Files already downloaded and verified
Files already downloaded and verified
Files already downloaded and verified


In [3]:
def flatten(x):
    N = x.shape[0] # read in N, C, H, W
    return x.view(N, -1)  # "flatten" the C * H * W values into a single vector per image

def check_accuracy_part34(loader, model, verbose=True):
    if verbose:
        if loader.dataset.train:
            print('Checking accuracy on validation set')
        else:
            print('Checking accuracy on test set')   
    num_correct = 0
    num_samples = 0
    model.eval()  # set model to evaluation mode
    with torch.no_grad():
        for x, y in loader:
            x = x.to(device=device, dtype=dtype)  # move to device, e.g. GPU
            y = y.to(device=device, dtype=torch.long)
            scores = model(x)
            _, preds = scores.max(1)
            num_correct += (preds == y).sum()
            num_samples += preds.size(0)
        acc = float(num_correct) / num_samples
        if verbose:
            print('Got %d / %d correct (%.2f)' % (num_correct, num_samples, 100 * acc))
        return 100*acc
        
def train_part34(model, optimizer, epochs=1, verbose=True):
    best_model = None
    best_acc = 0
    
    model = model.to(device=device)  # move the model parameters to CPU/GPU
    
    for e in range(epochs):
        for t, (x, y) in enumerate(loader_train):
            model.train()  # put model to training mode
            x = x.to(device=device, dtype=dtype)  # move to device, e.g.

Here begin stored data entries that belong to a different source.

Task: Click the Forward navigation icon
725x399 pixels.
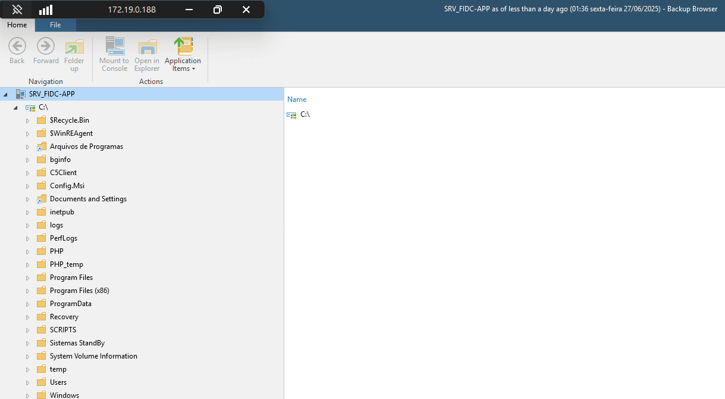Action: (x=46, y=46)
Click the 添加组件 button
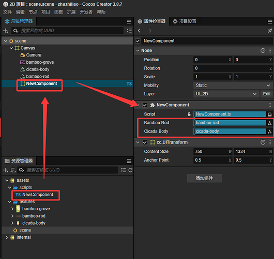The width and height of the screenshot is (274, 259). click(204, 178)
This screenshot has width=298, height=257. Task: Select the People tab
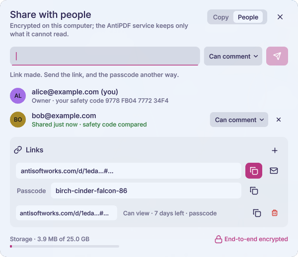coord(248,17)
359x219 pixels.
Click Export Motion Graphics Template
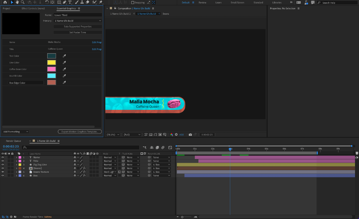coord(79,131)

GPU
            y = y.to(device=device, dtype=torch.long)

            scores = model(x)
            
            loss = F.cross_entropy(scores, y)
            
            optimizer.zero_grad()
            
            loss.backward()
            optimizer.step()
            
            if t % print_every == 0:
                cur_acc = check_accuracy_part34(loader_val, model, verbose)
                if verbose:
                    print('epochs %d: Iteration %d, loss = %.4f' % (e, t, loss.item()))
                    print()
                if cur_acc > best_acc:
                    best_model = model
                    best_acc = cur_acc
    best_model = best_model.to('cpu')
    return best_model, best_acc

In [4]:
class MyModel(nn.Module):
    def __init__(self, in_channel, channel_1, channel_2, num_classes):
        super().__init__()
        self.conv1 = nn.Conv2d(in_channel, channel_1, (5,5), padding=2)
        self.batchnorm1 = nn.BatchNorm2d(channel_1)
        self.maxpool1 = nn.MaxPool2d((2,2))
        self.conv2 = nn.Conv2d(channel_1, channel_2, (3,3))
        self.batchnorm2 = nn.BatchNorm2d(channel_2)
        self.maxpool2 = nn.MaxPool2d((2,2))
        self.fc1 = nn.Linear(7*7*channel_2, 100)
        self.fc2 = nn.Linear(100, num_classes)


    def forward(self, x):
        x = self.conv1(x)
        x = self.batchnorm1(x)
        x = F.leaky_relu(x)
        x = F.relu(x)
        x = self.maxpool1(x)
        x = self.conv2(x)
        x = self.batchnorm2(x)
        x = F.leaky_relu(x)
        x = self.maxpool2(x)
        x = flatten(x)
#         x = F.relu(F.dropout(self.fc1(x), p=0.5))
#         x = F.relu(self.fc1(x))
        x = F.leaky_relu(F.dropout(self.fc1(x), p=0.5))
        x = self.fc2(x)
        # print(x.shape)
        scores = x

        return scores

In [5]:
# learning_rate = 1e-4, 1e-2
best_acc = 0
best_model = None
for reg in [1e-2, 1e-3, 1e-4, 1e-5]:
    for learning_rate in [1e-2, 1e-3, 1e-4, 1e-5]:
        model = MyModel(in_channel=3, channel_1=64, channel_2=32, num_classes=10)
        optimizer = optim.SGD(model.parameters(), lr=learning_rate, momentum=0.9, nesterov=True, weight_decay=reg)
        # optimizer = optim.Adam(model.parameters(), lr=learning_rate, weight_decay=reg)
        cur_model, cur_acc = train_part34(model, optimizer, epochs=10, verbose=False)
        print('reg=%.4f, learning_rate=%.4f, cur_acc=%.4f' % (reg, learning_rate, cur_acc))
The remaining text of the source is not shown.